It is imperative for the United States to “reconcile” with the Afghan Taliban so that the American military can withdraw its troops from Afghanistan in a “decent way” and leave behind an “acceptable” regime, China’s state-run Global Times argued in an editorial published Monday.
In the op-ed, Zhou Rong, a senior fellow at the Renmin University’s Chongyang Institute for Financial Studies in China, noted:
The US war in Afghanistan has become the longest-running in American history. More than 2,400 US service personnel and about $1 trillion has been lost. For Pakistan, those numbers are 7,000 and $330 billion. It is urgent Washington reconcile with the Afghan Taliban so that US forces can withdraw from Afghanistan in a decent way with a regime acceptable, if not necessarily favorable, to the US. Otherwise, the nearly 18 years of US military presence in Afghanistan would be in vain.
The help of Islamabad is essential for Washington to reach an accommodation with the Taliban.
China’s top ally Pakistan “remains the most influential foreign force on the Afghan Taliban,” the Global Times acknowledged, noting that the terrorist group has its headquarters in Quetta, the capital of Pakistan’s volatile Balochistan province.

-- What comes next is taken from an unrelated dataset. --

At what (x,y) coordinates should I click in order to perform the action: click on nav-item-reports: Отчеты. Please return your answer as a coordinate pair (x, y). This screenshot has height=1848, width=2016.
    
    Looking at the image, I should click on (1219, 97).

The editorial comes amid intensified efforts by U.S. President Donald Trump’s administration to strike a peace deal with the Afghan Taliban.
Breitbart News recently reported the Trump administration has described victory in the 17-year-old war as reinstalling the same Afghan Taliban jihadist group American forces overthrew in late 2001.

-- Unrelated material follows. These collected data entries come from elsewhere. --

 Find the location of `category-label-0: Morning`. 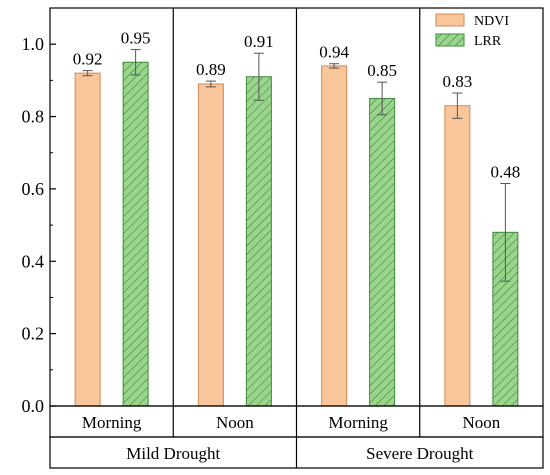

category-label-0: Morning is located at coordinates (112, 422).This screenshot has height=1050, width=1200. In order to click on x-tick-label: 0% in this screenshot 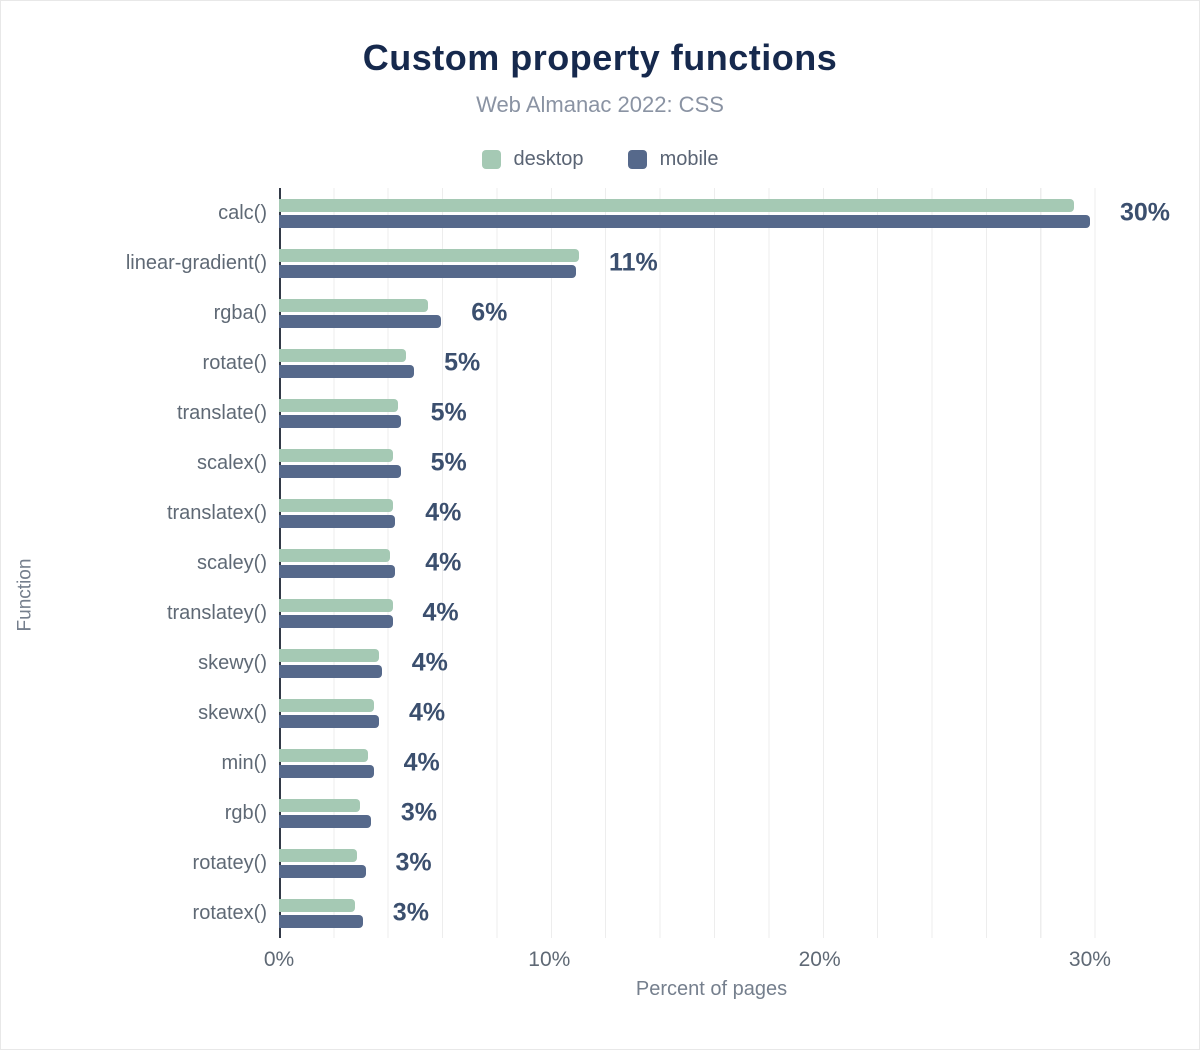, I will do `click(279, 960)`.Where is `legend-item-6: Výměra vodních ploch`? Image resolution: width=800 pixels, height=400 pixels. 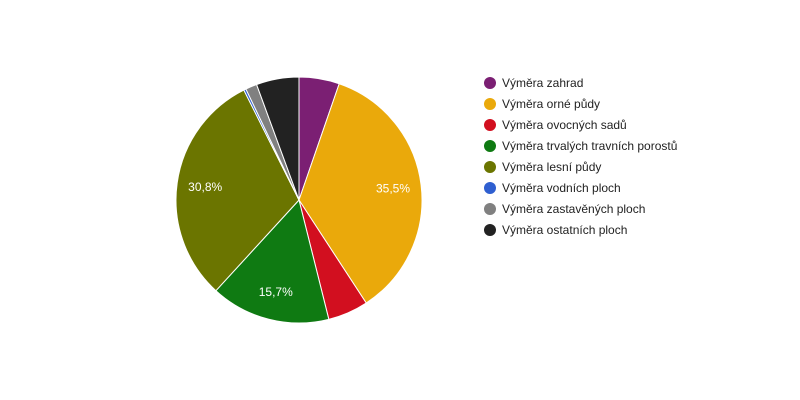 legend-item-6: Výměra vodních ploch is located at coordinates (552, 188). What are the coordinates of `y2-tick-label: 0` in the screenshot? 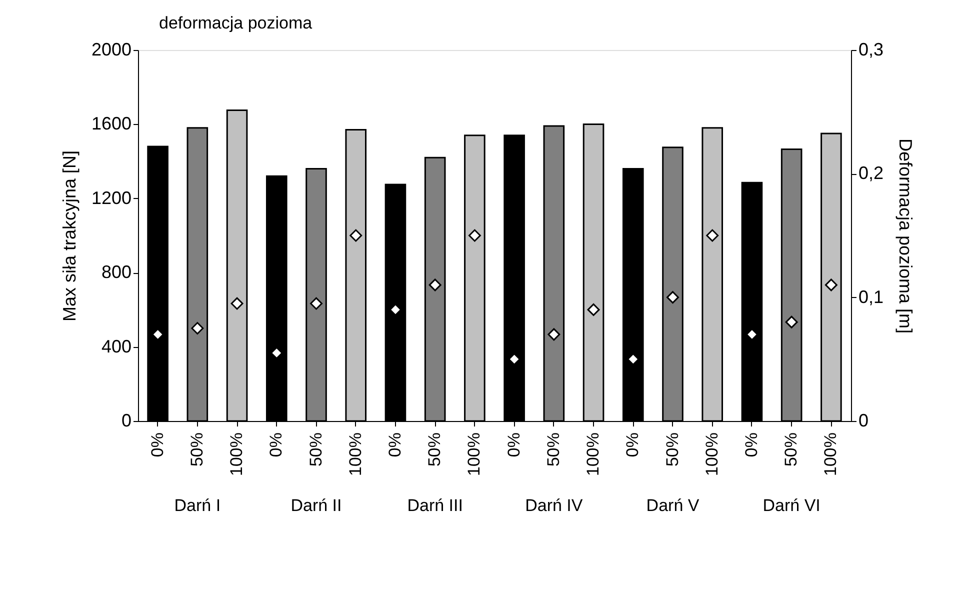 It's located at (864, 420).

The Trump administration has made “reconciliation” between the Afghan Taliban and Kabul the primary goal of its strategy to end the conflict.

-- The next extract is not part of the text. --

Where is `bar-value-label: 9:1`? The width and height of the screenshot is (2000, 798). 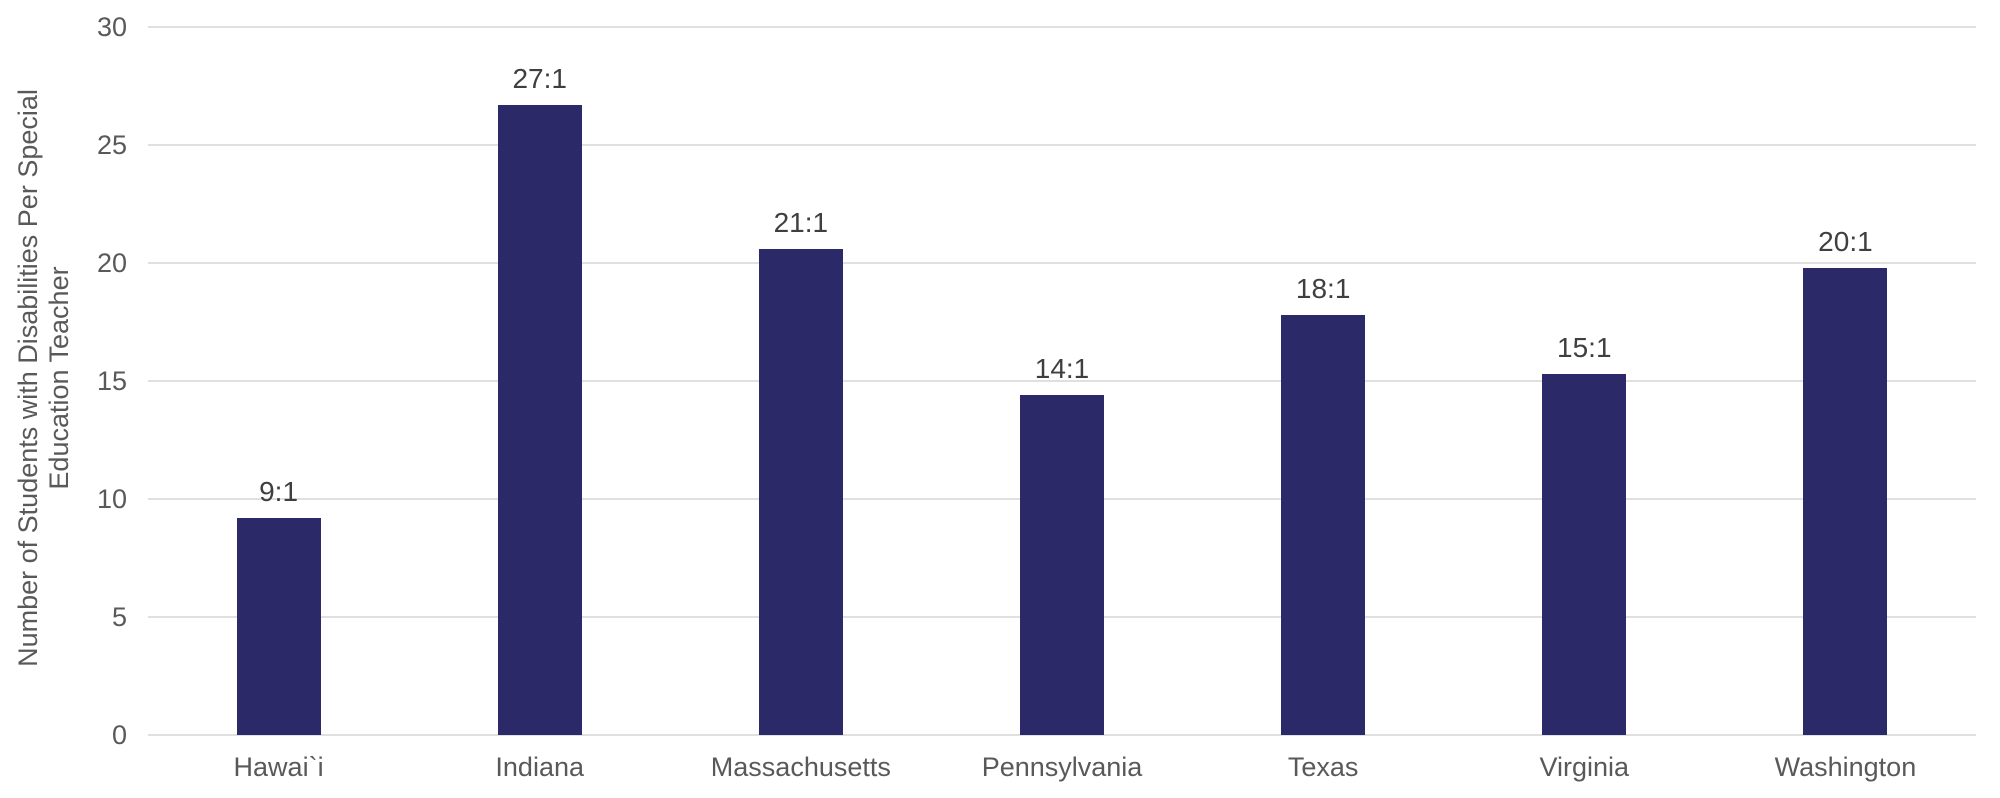
bar-value-label: 9:1 is located at coordinates (279, 491).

In June, U.S. Secretary of State Mike Pompeo acknowledged that everything, including the presence of U.S.-NATO-led troops, is up for discussion in Afghanistan.
Marking a significant shift in American policy long sought by the Taliban, the Trump administration is engaging directly with the jihadi group to end the Afghanistan war.
“Both the Defense Department and State Department are acting as if withdrawal is on the table, sooner or later,” Thomas Joscelyn from the FDD think-tank recently told NBC News.
According to the latest Global Terrorism Index by the Institute for Economics and Peace think-tank, Afghanistan was the deadliest country for jihad last year, mainly due to the Taliban.
Early this month, President Trump sent a letter to the Pakistani prime minister urging Islamabad to assist the United States “in achieving a negotiated settlement of the Afghan war,” Pakistan’s foreign ministry revealed.
Pakistan welcomed the request, assuring “the US side of Pakistan’s steadfast support for a negotiated settlement in war-torn Afghanistan,” Mohammad Faisal, a spokesperson for Pakistan’s foreign office, wrote on Twitter last Tuesday.
Pentagon officials have long accused Islamabad of willingly serving as a sanctuary for terrorist groups carrying out attacks in Afghanistan from Pakistani soil, namely the Afghan Taliban and its Haqqani Network allies.
Islamabad has repeatedly denied the claims. Nevertheless, the Trump administration has suspended hundreds of millions in aid to Pakistan over Islamabad’s reluctance to take decisive action against the Afghan Taliban and its allies.
As early as last week, U.S. officials said that Pakistan has failed to change its behavior when it comes to lending support to terrorist groups intent on killing and maiming American troops and their allies in Afghanistan.
Marine Corps Lt. Gen. Kenneth McKenzie Jr., the new top commander of U.S. troops in the Middle East and Afghanistan, told lawmakers during his confirmation hearing last Tuesday that violent extremist organizations (VEOs) continue to operate freely on Pakistani soil, adding:
Taking concrete steps that deny VEO safe havens in Pakistan, as well as VEO freedom of movement from Pakistan to Afghanistan, remains an important ask that Pakistan needs to fulfill. Pakistan must leverage their influence over the Taliban leadership to help compel them to come to the table for reconciliation negotiations.
The top U.S. general conceded that Pakistan is in a position to play a significant role in facilitating negotiations between the Taliban and Kabul, telling lawmakers: “I would welcome that development. At this time, however, Pakistan does not appear to be using the full extent of its influence to encourage the Taliban to come to the table. We continue to see the Taliban being utilized as a hedge against India rather than as part of a stable, reconciled Afghanistan.”
The United States needs Pakistan to end the war in Afghanistan, Global Times stressed.
Although the Taliban has long maintained that U.S.-NATO forces must completely pull out from Afghanistan before they agree to negotiate an end to the war, retired U.S. Army Col. Chris Kolenda argued in August that the terrorist group may be willing to allow a residual American military presence in the country.
Gen. McKenzie believes the Afghanistan war is still at a stalemate and warned against an abrupt withdrawal of American forces or change in strategy. China has participated in failed efforts to bring the Taliban to the negotiation table.